見出し画像

第205話:トイレの闇

職場に安全衛生委員会というのがあって、それは職員の健康衛生上の問題を話し合う会なのだが、ある時そこに「職員トイレを1台でいいからシャワートイレにしてほしい」という要望が出されて議論になった。

一般の方がこの議論をどう思われるのか窺ってみたいのだが、このご時世、企業の人たちからは失笑を買うような議論なのであろうか?
企業だけでなく内閣府HPによると、シャワートイレの普及率は、H24で73.5%、令和に入っては80.4%となっている。いまさらシャワートイレがない職場など天然記念物のような存在なの?と。

学校という組織は良くも悪しくも、常に時代の最後尾をのろのろと歩む牛のような存在であり、身近にシャワートイレが設置されている学校を聞いたことがない。80%の普及率だと言われても、僕の家は和式で、勿論シャワートイレではなく、これまでの人生でお世話になった経験も天文学的に少ない。

● 資料
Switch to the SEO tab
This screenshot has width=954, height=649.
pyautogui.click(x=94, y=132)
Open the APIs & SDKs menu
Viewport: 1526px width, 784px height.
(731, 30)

● 作業の指示
1 - シャワートイレの文章について、次の質問に答えてください。
(a) 安全衛生委員会に出された要望は何ですか。
(b) 内閣府HPによると、令和に入ってからのシャワートイレの普及率は何%ですか。
(c) 書き手の家のトイレは何式ですか。
2 - シャワートイレの文章の「企業だけでなく内閣府HPによ」から「った経験も天文学的に少ない。」までを、「天然記念物」を「絶滅危惧種」に変えて書き直してください。
3 - シャワートイレの文章を、最後の文のあとから書き進めてください。
ここにある行は、シャワートイレの文章とは別のところから持ってきたものです。

● 答えの記入
1 -
(a) 職員トイレを1台でいいからシャワートイレにしてほしい、という要望です。
(b) 80.4%です。
(c) 和式です。

2 -
企業だけでなく内閣府HPによると、シャワートイレの普及率は、H24で73.5%、令和に入っては80.4%となっている。いまさらシャワートイレがない職場など絶滅危惧種のような存在なの?と。

学校という組織は良くも悪しくも、常に時代の最後尾をのろのろと歩む牛のような存在であり、身近にシャワートイレが設置されている学校を聞いたことがない。80%の普及率だと言われても、僕の家は和式で、勿論シャワートイレではなく、これまでの人生でお世話になった経験も天文学的に少ない。

3 -
したがってこの議論が出た時、僕は優に築40年を越えるオンボロ校舎にシャワートイレはおよそ似つかわしくない気もしたし、逼迫した財政に頭を抱える担当の否定的発言もあって、この要望を文明に毒された贅沢な要望だと思っていたのである。

しかしその後、紆余曲折を経て職員トイレの一台だけにシャワートイレがつけられることになった。
しかし、あろうことか設置され使い始めてみると、なかなかにこれは心地よく、慣れてくると、あのお尻が洗われているときの、こそばゆいような感覚や、紙でごしごし拭かなくてもお尻がきれいになるような、清潔感の錯覚が心地よく、何となくこれを好んで使うようになった。

慣れというのは恐ろしい。次第にトイレに入ってこのシャワートイレがふさがっていると、別のトイレを使えばいいものをしばらく時間をおいて出直すようにもなった。
いやいや、職場だけでなく、外でトイレを利用するときも、それでないと何だか寂しい気分に襲われもし、それどころか、休日に家で過ごすときにも、自分の家のトイレを使わず、すぐ近くにあるコンビニにまでわざわざ出かけて用を足すようにさえなったのである。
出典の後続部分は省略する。